§ Exercise details: Skip the pictures. Copy all the rest of the records down exactly.

§ Provided records:
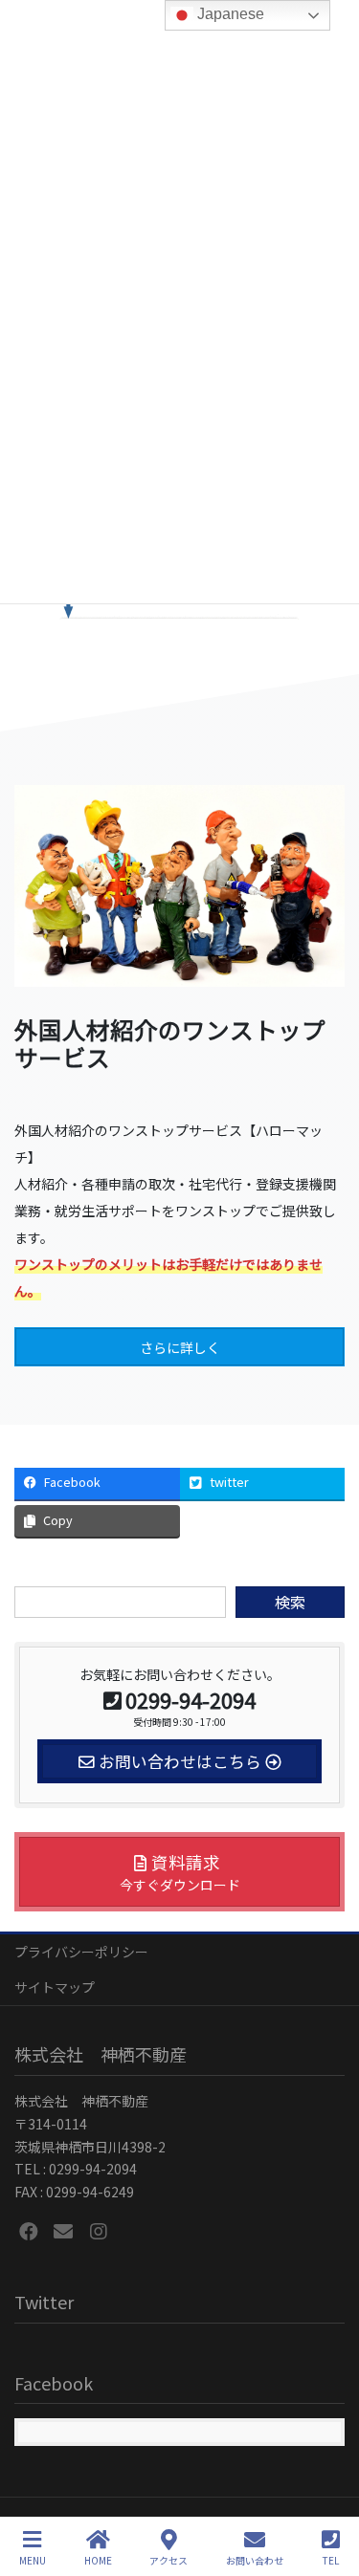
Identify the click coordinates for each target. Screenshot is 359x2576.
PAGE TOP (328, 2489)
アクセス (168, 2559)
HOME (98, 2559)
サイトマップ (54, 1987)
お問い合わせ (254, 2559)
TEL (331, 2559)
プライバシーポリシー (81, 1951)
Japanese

§ Exercise result:
Identify the click coordinates for each target. Screenshot is 359x2576.
PAGE TOP (328, 2489)
アクセス (168, 2559)
HOME (98, 2559)
サイトマップ (54, 1987)
お問い合わせ (254, 2559)
TEL (331, 2559)
プライバシーポリシー (81, 1951)
Japanese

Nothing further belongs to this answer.